- **Written problem**:
Convert the lines below into a Markdown table with the columns "Row" and "Line," placing each line's number in the first column and the line itself in the second, and omit any blank lines.

- **Information given**:

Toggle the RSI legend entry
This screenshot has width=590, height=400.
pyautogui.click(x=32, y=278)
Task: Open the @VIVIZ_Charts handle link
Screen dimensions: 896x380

- **Written answer**:
| Row | Line |
|---|---|
| 1 | Toggle the RSI legend entry |
| 2 | This screenshot has width=590, height=400. |
| 3 | pyautogui.click(x=32, y=278) |
| 4 | Task: Open the @VIVIZ_Charts handle link |
| 5 | Screen dimensions: 896x380 |